Viverion legt aan haar vordering, kort gezegd, het volgende ten grondslag. [gedaagde] is ernstig tekortgeschoten in de nakoming van de huurovereenkomst en dit rechtvaardigt een ontbinding van de huurovereenkomst en ontruiming van het gehuurde. [gedaagde] veroorzaakt structureel ernstige overlast voor omwonenden. Daarnaast is sprake van een huurachterstand van meer dan drie maanden. Viverion stelt zich op het standpunt dat gezien de eerdere procedures en de vaststellingsovereenkomst het [gedaagde] inmiddels duidelijk moet zijn dat hij zich geen misstap meer kon permitteren. Het tegendeel blijkt waar, want nog altijd wordt door [gedaagde] en zijn partner c.q. bezoekers overlast veroorzaakt en ontvangt Viverion meerdere klachten van omwonenden. [gedaagde] gedraagt zich nog steeds niet zoals een goed huurder betaamt. Viverion kan de omwonenden van [gedaagde] niet meer het woongenot verschaffen waar zij recht op hebben.
4.3.
[gedaagde] voert verweer. [gedaagde] concludeert tot afwijzing van de vorderingen van Viverion met veroordeling van Viverion in de kosten van deze procedure.

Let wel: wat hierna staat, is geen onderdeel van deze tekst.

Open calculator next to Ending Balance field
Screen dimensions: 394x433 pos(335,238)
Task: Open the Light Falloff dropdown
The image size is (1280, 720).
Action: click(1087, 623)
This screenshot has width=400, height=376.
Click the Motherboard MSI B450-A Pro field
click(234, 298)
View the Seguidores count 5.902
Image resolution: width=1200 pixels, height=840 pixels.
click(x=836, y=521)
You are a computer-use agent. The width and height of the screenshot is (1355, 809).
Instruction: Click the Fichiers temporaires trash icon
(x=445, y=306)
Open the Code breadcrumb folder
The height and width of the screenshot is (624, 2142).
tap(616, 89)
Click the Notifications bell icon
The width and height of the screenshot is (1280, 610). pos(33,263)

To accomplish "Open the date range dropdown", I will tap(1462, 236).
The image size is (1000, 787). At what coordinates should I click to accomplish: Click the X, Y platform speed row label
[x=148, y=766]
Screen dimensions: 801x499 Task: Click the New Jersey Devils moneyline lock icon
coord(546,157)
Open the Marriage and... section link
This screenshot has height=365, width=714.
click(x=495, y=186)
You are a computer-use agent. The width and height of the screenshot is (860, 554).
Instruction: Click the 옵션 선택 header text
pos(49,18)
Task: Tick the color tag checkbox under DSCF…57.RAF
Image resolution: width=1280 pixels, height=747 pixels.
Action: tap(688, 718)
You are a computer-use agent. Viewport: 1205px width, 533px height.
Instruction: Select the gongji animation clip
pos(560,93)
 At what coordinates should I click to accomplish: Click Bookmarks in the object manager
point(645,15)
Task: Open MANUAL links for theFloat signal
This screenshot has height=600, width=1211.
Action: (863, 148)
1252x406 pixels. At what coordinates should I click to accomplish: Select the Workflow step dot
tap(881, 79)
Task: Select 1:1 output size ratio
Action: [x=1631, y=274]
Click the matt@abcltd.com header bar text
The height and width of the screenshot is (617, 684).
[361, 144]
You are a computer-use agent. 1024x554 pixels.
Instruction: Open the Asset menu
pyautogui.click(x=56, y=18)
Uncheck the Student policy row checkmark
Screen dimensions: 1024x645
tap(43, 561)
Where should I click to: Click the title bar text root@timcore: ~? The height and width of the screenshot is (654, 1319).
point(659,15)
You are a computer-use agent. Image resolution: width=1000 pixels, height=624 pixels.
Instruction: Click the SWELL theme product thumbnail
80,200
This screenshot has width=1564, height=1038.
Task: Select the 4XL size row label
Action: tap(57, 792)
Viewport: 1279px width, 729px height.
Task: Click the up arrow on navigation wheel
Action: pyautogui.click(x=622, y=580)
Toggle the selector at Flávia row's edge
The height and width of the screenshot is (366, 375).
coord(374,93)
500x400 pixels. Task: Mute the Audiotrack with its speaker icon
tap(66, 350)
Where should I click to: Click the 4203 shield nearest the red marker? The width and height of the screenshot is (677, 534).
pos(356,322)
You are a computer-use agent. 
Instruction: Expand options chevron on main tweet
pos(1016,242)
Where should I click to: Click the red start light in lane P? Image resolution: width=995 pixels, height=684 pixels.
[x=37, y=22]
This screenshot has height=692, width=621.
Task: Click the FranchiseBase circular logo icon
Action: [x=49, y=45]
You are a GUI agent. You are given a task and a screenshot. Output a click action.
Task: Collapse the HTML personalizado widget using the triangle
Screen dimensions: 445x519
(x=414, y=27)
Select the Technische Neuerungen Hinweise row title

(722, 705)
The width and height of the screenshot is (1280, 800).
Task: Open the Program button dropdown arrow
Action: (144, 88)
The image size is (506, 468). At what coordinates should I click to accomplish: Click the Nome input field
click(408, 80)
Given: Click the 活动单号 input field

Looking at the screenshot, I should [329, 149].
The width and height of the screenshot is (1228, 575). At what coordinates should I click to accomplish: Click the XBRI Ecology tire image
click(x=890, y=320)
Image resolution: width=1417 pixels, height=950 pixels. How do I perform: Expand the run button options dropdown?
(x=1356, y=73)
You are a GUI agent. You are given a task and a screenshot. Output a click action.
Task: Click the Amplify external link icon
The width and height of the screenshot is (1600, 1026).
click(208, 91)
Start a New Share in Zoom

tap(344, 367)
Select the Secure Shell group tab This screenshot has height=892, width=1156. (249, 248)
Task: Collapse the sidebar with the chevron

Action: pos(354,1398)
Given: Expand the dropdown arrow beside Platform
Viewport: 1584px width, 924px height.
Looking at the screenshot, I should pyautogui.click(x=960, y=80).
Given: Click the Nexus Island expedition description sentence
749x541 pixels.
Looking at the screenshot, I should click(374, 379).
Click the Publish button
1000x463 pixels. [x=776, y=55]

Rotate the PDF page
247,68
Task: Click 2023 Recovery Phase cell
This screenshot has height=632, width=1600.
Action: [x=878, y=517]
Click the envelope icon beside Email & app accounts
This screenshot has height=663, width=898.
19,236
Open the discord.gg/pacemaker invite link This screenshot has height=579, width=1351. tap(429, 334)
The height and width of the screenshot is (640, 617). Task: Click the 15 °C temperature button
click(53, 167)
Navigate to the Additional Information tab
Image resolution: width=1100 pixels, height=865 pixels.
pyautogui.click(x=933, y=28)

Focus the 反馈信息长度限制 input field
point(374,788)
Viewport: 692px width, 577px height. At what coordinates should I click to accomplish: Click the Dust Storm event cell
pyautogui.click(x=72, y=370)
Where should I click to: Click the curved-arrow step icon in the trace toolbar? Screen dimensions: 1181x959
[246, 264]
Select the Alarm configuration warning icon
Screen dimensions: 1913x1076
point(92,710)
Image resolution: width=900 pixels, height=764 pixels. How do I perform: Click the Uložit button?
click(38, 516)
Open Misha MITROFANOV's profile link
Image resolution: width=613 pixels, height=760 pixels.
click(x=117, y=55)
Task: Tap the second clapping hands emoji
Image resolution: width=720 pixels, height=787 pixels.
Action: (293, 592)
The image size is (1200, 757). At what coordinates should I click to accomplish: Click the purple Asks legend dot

Wegens gebrek aan hulp is er in 2022 (weer) een huurachterstand ontstaan zoals volgt uit de dagvaarding en staat er nog een deel van een oude huurschuld open. Inmiddels heeft [gedaagde] na inschakeling van welzijnsorganisatie ‘Salut’ weer een uitkering en huurtoeslag. Ook is [gedaagde] sinds half oktober 2022 aangemeld bij de Stadsbank en krijgt hij wekelijks leefgeld. Inmiddels is er budgetbeheer uitgevoerd en is de huur over de afgelopen maanden november en december betaald, zo volgt uit het bericht van 19 december 2022 van Salut. Viverion heeft verzuimd om conform het bepaalde in het op 1 januari 2021 in werking getreden Besluit Gemeentelijke Schuldhulpverlening vroegsignalering te doen bij de gemeente. Gelet op deze omstandigheden is geen sprake van een zodanige tekortkoming dat dit de ontbinding van de huurovereenkomst rechtvaardigt. [gedaagde] betwist dat sprake is van ernstige overlast zodanig dat dit een tekortkoming oplevert die de ontbinding rechtvaardigt. Volgens [gedaagde] volgt uit het verslag van de klachten dat deze met name afkomstig zijn van de bewoners van [nummer] . De juistheid van deze klachten zijn niet te verifiëren. [gedaagde] heeft ter zitting naar voren gebracht dat hij medicijnen gebruikt tegen epilepsie en dat hij hierdoor agressief kan zijn en ’s nachts gaat schreeuwen. Ook heeft [gedaagde] laten weten dat hij soms ruzie heeft met zijn vriendin en dat zij dan hard praten. Volgens [gedaagde] doet hij niemand iets kwaad.

5.De beoordeling

De gevorderde ontbinding en ontruiming
5.1.
De vraag die voorligt is of er tot ontbinding van de huurovereenkomst en ontruiming van het gehuurde moet worden overgegaan. De kantonrechter oordeelt als volgt.
5.2.
Uit artikel 6:265 lid 1 het Burgerlijk Wetboek (BW) volgt dat iedere tekortkoming van een partij in de nakoming van zijn verbintenissen, kan leiden tot een gehele of gedeeltelijke ontbinding van de overeenkomst, tenzij de tekortkoming, gezien haar bijzondere aard en/of geringe betekenis, deze ontbinding met haar gevolgen niet rechtvaardigt. Deze rechtsregel brengt tot uitdrukking dat slechts een tekortkoming van voldoende gewicht recht geeft op (gehele of gedeeltelijke) ontbinding van de overeenkomst (ECLI:NL:HR:2018:1810). Bij de beantwoording van de vraag of ontbinding van deze huurovereenkomst gerechtvaardigd is kunnen alle omstandigheden van het geval van belang zijn.
5.3.
Viverion is verplicht aan haar huurders huurgenot te verschaffen. Dat maakt ook dat zij verplicht is op te treden tegen overlast gevende bewoners. [gedaagde] is verplicht er zorg voor te dragen dat hij zich ten aanzien van het gehuurde en ten aanzien van zijn buurtbewoners als een goed huurder gedraagt. Deze verplichting vloeit voort uit de huurovereenkomst en artikel 7:213 BW.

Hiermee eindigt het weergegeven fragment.